:: Task input ::

==================================================

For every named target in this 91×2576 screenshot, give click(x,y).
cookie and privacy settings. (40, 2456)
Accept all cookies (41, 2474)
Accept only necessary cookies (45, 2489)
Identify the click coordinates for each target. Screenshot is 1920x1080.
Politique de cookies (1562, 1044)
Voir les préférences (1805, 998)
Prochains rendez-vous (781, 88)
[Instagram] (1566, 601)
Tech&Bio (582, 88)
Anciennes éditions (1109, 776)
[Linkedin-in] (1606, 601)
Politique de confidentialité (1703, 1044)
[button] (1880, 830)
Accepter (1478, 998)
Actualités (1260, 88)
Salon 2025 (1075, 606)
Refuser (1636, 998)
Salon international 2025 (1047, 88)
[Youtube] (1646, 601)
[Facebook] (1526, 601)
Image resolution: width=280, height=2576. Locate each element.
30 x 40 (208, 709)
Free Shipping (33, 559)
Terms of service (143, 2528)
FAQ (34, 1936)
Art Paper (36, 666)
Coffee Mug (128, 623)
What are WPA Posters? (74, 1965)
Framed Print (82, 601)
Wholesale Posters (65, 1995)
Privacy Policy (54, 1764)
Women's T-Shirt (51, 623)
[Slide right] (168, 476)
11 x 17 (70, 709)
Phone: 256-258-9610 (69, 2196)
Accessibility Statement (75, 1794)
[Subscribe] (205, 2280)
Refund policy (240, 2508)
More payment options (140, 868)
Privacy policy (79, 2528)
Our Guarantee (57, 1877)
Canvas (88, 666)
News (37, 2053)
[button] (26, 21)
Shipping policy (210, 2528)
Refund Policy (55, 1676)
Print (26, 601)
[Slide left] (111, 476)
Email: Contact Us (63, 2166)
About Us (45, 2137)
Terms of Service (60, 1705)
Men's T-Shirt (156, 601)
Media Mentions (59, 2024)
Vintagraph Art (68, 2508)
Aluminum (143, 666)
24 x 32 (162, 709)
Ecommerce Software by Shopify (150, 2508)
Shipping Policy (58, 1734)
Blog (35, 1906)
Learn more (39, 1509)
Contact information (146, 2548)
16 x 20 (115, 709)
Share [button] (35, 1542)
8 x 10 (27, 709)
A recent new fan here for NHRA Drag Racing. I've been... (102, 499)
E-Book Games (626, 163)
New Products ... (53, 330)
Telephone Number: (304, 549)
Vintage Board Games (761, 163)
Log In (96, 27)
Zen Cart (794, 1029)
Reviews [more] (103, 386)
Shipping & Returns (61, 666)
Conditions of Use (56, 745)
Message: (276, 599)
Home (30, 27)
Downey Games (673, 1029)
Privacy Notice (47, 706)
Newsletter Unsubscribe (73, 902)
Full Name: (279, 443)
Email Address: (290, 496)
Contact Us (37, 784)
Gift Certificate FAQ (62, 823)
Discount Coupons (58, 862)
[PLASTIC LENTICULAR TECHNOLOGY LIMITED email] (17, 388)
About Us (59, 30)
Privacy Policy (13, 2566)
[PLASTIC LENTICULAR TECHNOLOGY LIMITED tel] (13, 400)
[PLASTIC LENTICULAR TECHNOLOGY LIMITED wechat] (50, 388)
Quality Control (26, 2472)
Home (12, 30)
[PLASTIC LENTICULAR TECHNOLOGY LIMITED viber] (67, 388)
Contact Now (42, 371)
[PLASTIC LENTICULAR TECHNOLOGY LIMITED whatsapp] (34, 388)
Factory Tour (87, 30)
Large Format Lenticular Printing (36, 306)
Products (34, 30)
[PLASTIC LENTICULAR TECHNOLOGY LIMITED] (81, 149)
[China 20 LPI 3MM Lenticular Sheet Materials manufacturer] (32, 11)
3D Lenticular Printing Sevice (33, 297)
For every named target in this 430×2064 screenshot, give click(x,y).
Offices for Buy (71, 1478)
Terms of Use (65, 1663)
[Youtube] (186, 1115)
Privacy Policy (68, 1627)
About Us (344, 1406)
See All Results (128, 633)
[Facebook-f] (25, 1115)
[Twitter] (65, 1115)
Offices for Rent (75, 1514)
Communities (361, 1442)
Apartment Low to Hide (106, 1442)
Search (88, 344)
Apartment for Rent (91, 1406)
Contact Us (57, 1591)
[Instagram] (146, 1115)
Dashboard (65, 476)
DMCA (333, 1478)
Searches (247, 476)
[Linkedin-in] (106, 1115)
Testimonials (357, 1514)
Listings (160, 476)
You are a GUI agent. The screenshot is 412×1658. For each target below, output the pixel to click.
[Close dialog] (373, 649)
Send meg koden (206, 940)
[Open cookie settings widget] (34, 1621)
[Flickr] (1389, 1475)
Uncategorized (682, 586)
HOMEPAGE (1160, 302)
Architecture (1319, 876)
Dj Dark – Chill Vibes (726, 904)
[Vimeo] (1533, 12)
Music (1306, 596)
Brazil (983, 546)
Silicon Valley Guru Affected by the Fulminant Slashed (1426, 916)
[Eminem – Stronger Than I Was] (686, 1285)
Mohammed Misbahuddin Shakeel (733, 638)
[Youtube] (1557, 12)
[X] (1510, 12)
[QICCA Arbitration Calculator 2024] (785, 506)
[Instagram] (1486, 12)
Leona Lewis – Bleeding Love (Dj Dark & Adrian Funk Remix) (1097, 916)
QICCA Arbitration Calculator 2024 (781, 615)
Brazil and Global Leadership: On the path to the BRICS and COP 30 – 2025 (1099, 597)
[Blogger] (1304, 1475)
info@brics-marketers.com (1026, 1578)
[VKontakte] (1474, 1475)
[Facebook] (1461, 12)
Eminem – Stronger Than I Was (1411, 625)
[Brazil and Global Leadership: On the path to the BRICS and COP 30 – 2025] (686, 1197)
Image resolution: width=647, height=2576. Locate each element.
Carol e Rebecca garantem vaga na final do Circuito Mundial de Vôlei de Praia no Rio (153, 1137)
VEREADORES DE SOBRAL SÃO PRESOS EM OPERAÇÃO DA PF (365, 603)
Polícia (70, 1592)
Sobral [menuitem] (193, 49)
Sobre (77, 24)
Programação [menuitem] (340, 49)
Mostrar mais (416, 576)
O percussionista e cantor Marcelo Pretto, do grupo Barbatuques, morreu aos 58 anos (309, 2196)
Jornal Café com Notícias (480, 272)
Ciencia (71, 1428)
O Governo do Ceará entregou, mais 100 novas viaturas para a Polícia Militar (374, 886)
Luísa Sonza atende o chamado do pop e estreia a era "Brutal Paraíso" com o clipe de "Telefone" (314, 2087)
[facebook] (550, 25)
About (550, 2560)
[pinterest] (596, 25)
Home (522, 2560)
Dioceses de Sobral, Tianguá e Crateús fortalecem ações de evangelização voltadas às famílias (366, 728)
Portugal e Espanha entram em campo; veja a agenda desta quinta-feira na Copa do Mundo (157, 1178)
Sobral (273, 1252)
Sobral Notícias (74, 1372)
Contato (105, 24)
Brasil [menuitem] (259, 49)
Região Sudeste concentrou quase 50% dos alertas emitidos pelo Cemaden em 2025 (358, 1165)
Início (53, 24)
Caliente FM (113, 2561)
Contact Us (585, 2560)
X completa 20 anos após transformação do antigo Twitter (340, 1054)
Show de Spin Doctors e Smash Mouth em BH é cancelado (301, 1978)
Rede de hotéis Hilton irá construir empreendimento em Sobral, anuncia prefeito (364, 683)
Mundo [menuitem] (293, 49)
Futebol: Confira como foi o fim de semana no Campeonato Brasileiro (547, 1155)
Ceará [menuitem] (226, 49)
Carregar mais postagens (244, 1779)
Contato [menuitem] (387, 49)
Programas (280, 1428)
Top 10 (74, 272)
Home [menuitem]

==================================================

Please reproduce each entry exactly as it appears.

:: Task response ::
For every named target in this 91×2576 screenshot, give click(x,y).
cookie and privacy settings. (40, 2456)
Accept all cookies (41, 2474)
Accept only necessary cookies (45, 2489)
Identify the click coordinates for each target. Screenshot is 1920x1080.
Politique de cookies (1562, 1044)
Voir les préférences (1805, 998)
Prochains rendez-vous (781, 88)
[Instagram] (1566, 601)
Tech&Bio (582, 88)
Anciennes éditions (1109, 776)
[Linkedin-in] (1606, 601)
Politique de confidentialité (1703, 1044)
[button] (1880, 830)
Accepter (1478, 998)
Actualités (1260, 88)
Salon 2025 (1075, 606)
Refuser (1636, 998)
Salon international 2025 (1047, 88)
[Youtube] (1646, 601)
[Facebook] (1526, 601)
Image resolution: width=280, height=2576. Locate each element.
30 x 40 (208, 709)
Free Shipping (33, 559)
Terms of service (143, 2528)
FAQ (34, 1936)
Art Paper (36, 666)
Coffee Mug (128, 623)
What are WPA Posters? (74, 1965)
Framed Print (82, 601)
Wholesale Posters (65, 1995)
Privacy Policy (54, 1764)
Women's T-Shirt (51, 623)
[Slide right] (168, 476)
11 x 17 (70, 709)
Phone: 256-258-9610 (69, 2196)
Accessibility Statement (75, 1794)
[Subscribe] (205, 2280)
Refund policy (240, 2508)
More payment options (140, 868)
Privacy policy (79, 2528)
Our Guarantee (57, 1877)
Canvas (88, 666)
News (37, 2053)
[button] (26, 21)
Shipping policy (210, 2528)
Refund Policy (55, 1676)
Print (26, 601)
[Slide left] (111, 476)
Email: Contact Us (63, 2166)
About Us (45, 2137)
Terms of Service (60, 1705)
Men's T-Shirt (156, 601)
Media Mentions (59, 2024)
Vintagraph Art (68, 2508)
Aluminum (143, 666)
24 x 32 (162, 709)
Ecommerce Software by Shopify (150, 2508)
Shipping Policy (58, 1734)
Blog (35, 1906)
Learn more (39, 1509)
Contact information (146, 2548)
16 x 20 (115, 709)
Share [button] (35, 1542)
8 x 10 (27, 709)
A recent new fan here for NHRA Drag Racing. I've been... (102, 499)
E-Book Games (626, 163)
New Products ... (53, 330)
Telephone Number: (304, 549)
Vintage Board Games (761, 163)
Log In (96, 27)
Zen Cart (794, 1029)
Reviews [more] (103, 386)
Shipping & Returns (61, 666)
Conditions of Use (56, 745)
Message: (276, 599)
Home (30, 27)
Downey Games (673, 1029)
Privacy Notice (47, 706)
Newsletter Unsubscribe (73, 902)
Full Name: (279, 443)
Email Address: (290, 496)
Contact Us (37, 784)
Gift Certificate FAQ (62, 823)
Discount Coupons (58, 862)
[PLASTIC LENTICULAR TECHNOLOGY LIMITED email] (17, 388)
About Us (59, 30)
Privacy Policy (13, 2566)
[PLASTIC LENTICULAR TECHNOLOGY LIMITED tel] (13, 400)
[PLASTIC LENTICULAR TECHNOLOGY LIMITED wechat] (50, 388)
Quality Control (26, 2472)
Home (12, 30)
[PLASTIC LENTICULAR TECHNOLOGY LIMITED viber] (67, 388)
Contact Now (42, 371)
[PLASTIC LENTICULAR TECHNOLOGY LIMITED whatsapp] (34, 388)
Factory Tour (87, 30)
Large Format Lenticular Printing (36, 306)
Products (34, 30)
[PLASTIC LENTICULAR TECHNOLOGY LIMITED] (81, 149)
[China 20 LPI 3MM Lenticular Sheet Materials manufacturer] (32, 11)
3D Lenticular Printing Sevice (33, 297)
For every named target in this 430×2064 screenshot, give click(x,y).
Offices for Buy (71, 1478)
Terms of Use (65, 1663)
[Youtube] (186, 1115)
Privacy Policy (68, 1627)
About Us (344, 1406)
See All Results (128, 633)
[Facebook-f] (25, 1115)
[Twitter] (65, 1115)
Offices for Rent (75, 1514)
Communities (361, 1442)
Apartment Low to Hide (106, 1442)
Search (88, 344)
Apartment for Rent (91, 1406)
Contact Us (57, 1591)
[Instagram] (146, 1115)
Dashboard (65, 476)
DMCA (333, 1478)
Searches (247, 476)
[Linkedin-in] (106, 1115)
Testimonials (357, 1514)
Listings (160, 476)
You are a GUI agent. The screenshot is 412×1658. For each target below, output the pixel to click.
[Close dialog] (373, 649)
Send meg koden (206, 940)
[Open cookie settings widget] (34, 1621)
[Flickr] (1389, 1475)
Uncategorized (682, 586)
HOMEPAGE (1160, 302)
Architecture (1319, 876)
Dj Dark – Chill Vibes (726, 904)
[Vimeo] (1533, 12)
Music (1306, 596)
Brazil (983, 546)
Silicon Valley Guru Affected by the Fulminant Slashed (1426, 916)
[Eminem – Stronger Than I Was] (686, 1285)
Mohammed Misbahuddin Shakeel (733, 638)
[Youtube] (1557, 12)
[X] (1510, 12)
[QICCA Arbitration Calculator 2024] (785, 506)
[Instagram] (1486, 12)
Leona Lewis – Bleeding Love (Dj Dark & Adrian Funk Remix) (1097, 916)
QICCA Arbitration Calculator 2024 (781, 615)
Brazil and Global Leadership: On the path to the BRICS and COP 30 – 2025 (1099, 597)
[Blogger] (1304, 1475)
info@brics-marketers.com (1026, 1578)
[VKontakte] (1474, 1475)
[Facebook] (1461, 12)
Eminem – Stronger Than I Was (1411, 625)
[Brazil and Global Leadership: On the path to the BRICS and COP 30 – 2025] (686, 1197)
Image resolution: width=647, height=2576. Locate each element.
Carol e Rebecca garantem vaga na final do Circuito Mundial de Vôlei de Praia no Rio (153, 1137)
VEREADORES DE SOBRAL SÃO PRESOS EM OPERAÇÃO DA PF (365, 603)
Polícia (70, 1592)
Sobral [menuitem] (193, 49)
Sobre (77, 24)
Programação [menuitem] (340, 49)
Mostrar mais (416, 576)
O percussionista e cantor Marcelo Pretto, do grupo Barbatuques, morreu aos 58 anos (309, 2196)
Jornal Café com Notícias (480, 272)
Ciencia (71, 1428)
O Governo do Ceará entregou, mais 100 novas viaturas para a Polícia Militar (374, 886)
Luísa Sonza atende o chamado do pop e estreia a era "Brutal Paraíso" com o clipe de "Telefone" (314, 2087)
[facebook] (550, 25)
About (550, 2560)
[pinterest] (596, 25)
Home (522, 2560)
Dioceses de Sobral, Tianguá e Crateús fortalecem ações de evangelização voltadas às famílias (366, 728)
Portugal e Espanha entram em campo; veja a agenda desta quinta-feira na Copa do Mundo (157, 1178)
Sobral (273, 1252)
Sobral Notícias (74, 1372)
Contato (105, 24)
Brasil [menuitem] (259, 49)
Região Sudeste concentrou quase 50% dos alertas emitidos pelo Cemaden em 2025 (358, 1165)
Início (53, 24)
Caliente FM (113, 2561)
Contact Us (585, 2560)
X completa 20 anos após transformação do antigo Twitter (340, 1054)
Show de Spin Doctors e Smash Mouth em BH é cancelado (301, 1978)
Rede de hotéis Hilton irá construir empreendimento em Sobral, anuncia prefeito (364, 683)
Mundo [menuitem] (293, 49)
Futebol: Confira como foi o fim de semana no Campeonato Brasileiro (547, 1155)
Ceará [menuitem] (226, 49)
Carregar mais postagens (244, 1779)
Contato [menuitem] (387, 49)
Programas (280, 1428)
Top 10 (74, 272)
Home [menuitem]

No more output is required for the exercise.